## IMPORTS 

In [1]:
import random
import pandas as pd
import numpy as np
import re
import torch
from torchtext import data
import spacy
from tqdm import tqdm, tqdm_notebook, tnrange
tqdm.pandas(desc='Progress')
from collections import Counter
import torchnlp
from textblob import TextBlob

import torch.nn as nn
import torch.optim as optim
import torch.nn.functional as F
from torch.utils.data import Dataset, DataLoader
from torch.nn.utils.rnn import pack_padded_sequence, pad_packed_sequence
from torch.autograd import Variable
from torchtext.data import Example
from sklearn.metrics import f1_score


def generate_bigrams(x):
    n_grams = set(zip(*[x[i:] for i in range(2)]))
    for n_gram in n_grams:
        x.append(' '.join(n_gram))
    return x


SEED = 1234

torch.manual_seed(SEED)
torch.cuda.manual_seed(SEED)
torch.backends.cudnn.deterministic = True

# load spacy tokenizer
nlp = spacy.load('en',disable=['parser', 'tagger', 'ner'])
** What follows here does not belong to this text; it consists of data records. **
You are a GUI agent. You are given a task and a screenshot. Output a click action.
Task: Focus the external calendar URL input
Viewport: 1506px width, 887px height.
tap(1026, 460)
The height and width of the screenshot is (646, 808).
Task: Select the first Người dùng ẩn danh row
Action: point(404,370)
## LOAD PROCESSED TRAINING DATA FROM DISK

In [2]:
# Uncomment to reload the Data frame
# df = pd.read_pickle('lastDFTWOCOLUMNS.pkl') #to load back to the dataframe df
# df.head()

# Uncomment to save to pickle
# new.to_pickle('lastDFTWOCOLUMNS.pkl')
df_train = pd.read_csv("train.csv")
df_test = pd.read_csv("test.csv")

In [3]:
def clean_text(x):

    x = str(x)
    for punct in "/-'":
        x = x.replace(punct, ' ')
    for punct in '&':
        x = x.replace(punct, f' {punct} ')
    for punct in '?!.,"#$%\'()*+-/:;<=>@[\\]^_`{|}~' + '“”’':
        x = x.replace(punct, '')
    return x

def clean_numbers(x):

    x = re.sub('[0-9]{5,}', '#####', x)
    x = re.sub('[0-9]{4}', '####', x)
    x = re.sub('[0-9]{3}', '###', x)
    x = re.sub('[0-9]{2}', '##', x)
    return x

def _get_mispell(mispell_dict):
    mispell_re = re.compile('(%s)' % '|'.join(mispell_dict.keys()))
    return mispell_dict, mispell_re


mispell_dict = {'colour':'color',
                'centre':'center',
                'didnt':'did not',
                'doesnt':'does not',
                'isnt':'is not',
                'shouldnt':'should not',
                'favourite':'favorite',
                'travelling':'traveling',
                'counselling':'counseling',
                'theatre':'theater',
                'cancelled':'canceled',
                'labour':'labor',
                'organisation':'organization',
                'wwii':'world war 2',
                'citicise':'criticize',
                'instagram': 'social medium',
                'whatsapp': 'social medium',
                'snapchat': 'social medium'

                }
mispellings, mispellings_re = _get_mispell(mispell_dict)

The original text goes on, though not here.